Russie - L’opposant Navalny est en liberté surveillée

Alexeï Navalny sera en liberté surveillée
Photo: Dmitry Lovetsky Associated Press Alexeï Navalny sera en liberté surveillée

La justice russe a remis vendredi en liberté surveillée l’opposant Alexeï Navalny, dont la condamnation à cinq ans de camp a été vivement critiquée en Occident, envenimant des relations déjà difficiles avec Moscou.

Le tribunal de Kirov (900 km à l’est de Moscou), où la peine avait été prononcée et où l’opposant et candidat à l’élection du maire de Moscou avait été immédiatement incarcéré, a accédé à la demande formulée à la surprise générale jeudi soir par le parquet.

 

« La demande du parquet doit être satisfaite », a déclaré le juge.

 

Alexeï Navalny et son coaccusé Piotr Ofitserov, qui assistaient à l’audience dans une cabine vitrée, ont été libérés immédiatement, après une nuit en détention.

 

Interrogé sur cette situation, M. Peskov a répondu que toutes les décisions avaient été prises « en conformité avec la loi ».

 

« Le président n’a pas le droit de commenter une décision de justice.

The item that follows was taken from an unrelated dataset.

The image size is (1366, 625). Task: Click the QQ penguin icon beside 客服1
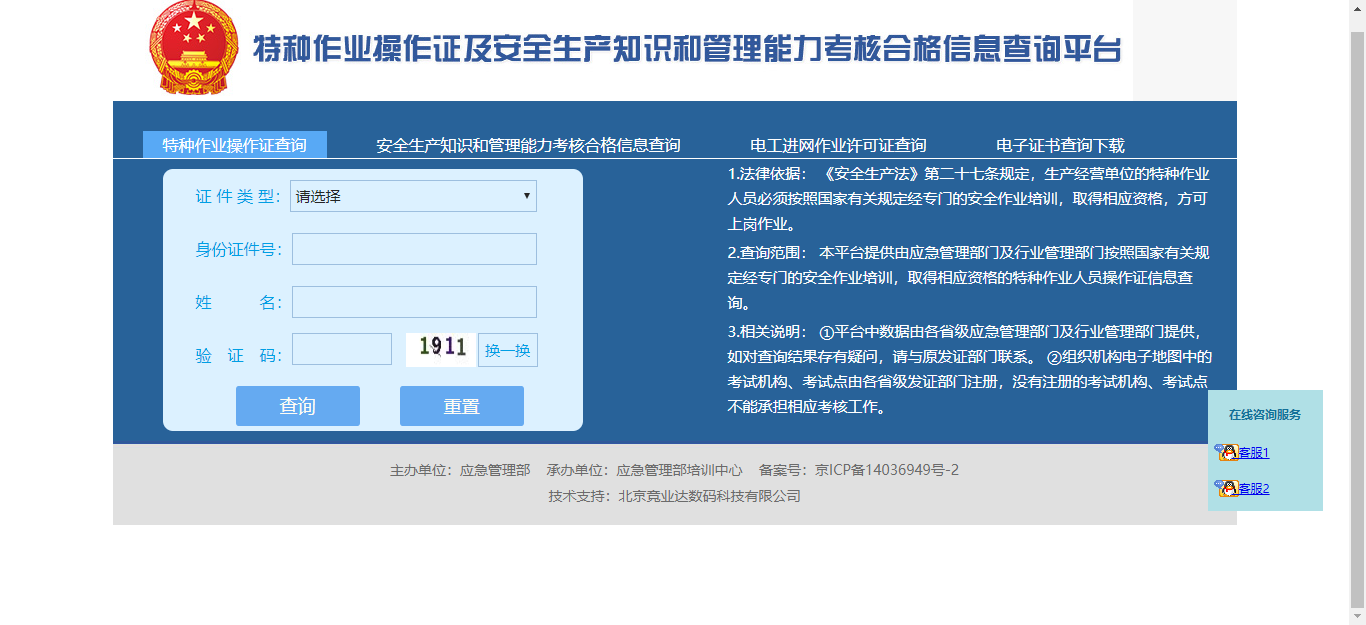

Les décisions de justice doivent être respectées », a souligné le porte-parole du président.

 

Alexeï Navalny doit revenir à Moscou samedi matin par le train de nuit.

 

Il sera en liberté surveillée jusqu’à l’entrée en vigueur définitive de sa peine, c’est-à-dire après l’examen en appel, dont la date n’a pas été fixée.

 

Les États-Unis s’étaient dits la veille « profondément déçus » par sa condamnation, y voyant des « motifs politiques », alors que les relations sont déjà tendues entre Moscou et Washington, notamment en raison du refuge accordé par la Russie à l’ex-consultant du renseignement américain Edward Snowden.

 

Le New York Times a affirmé jeudi qu’une visite du président Barack Obama à Moscou, annoncée pour les 3 et 4 septembre, en marge du G20, pourrait être remise en question.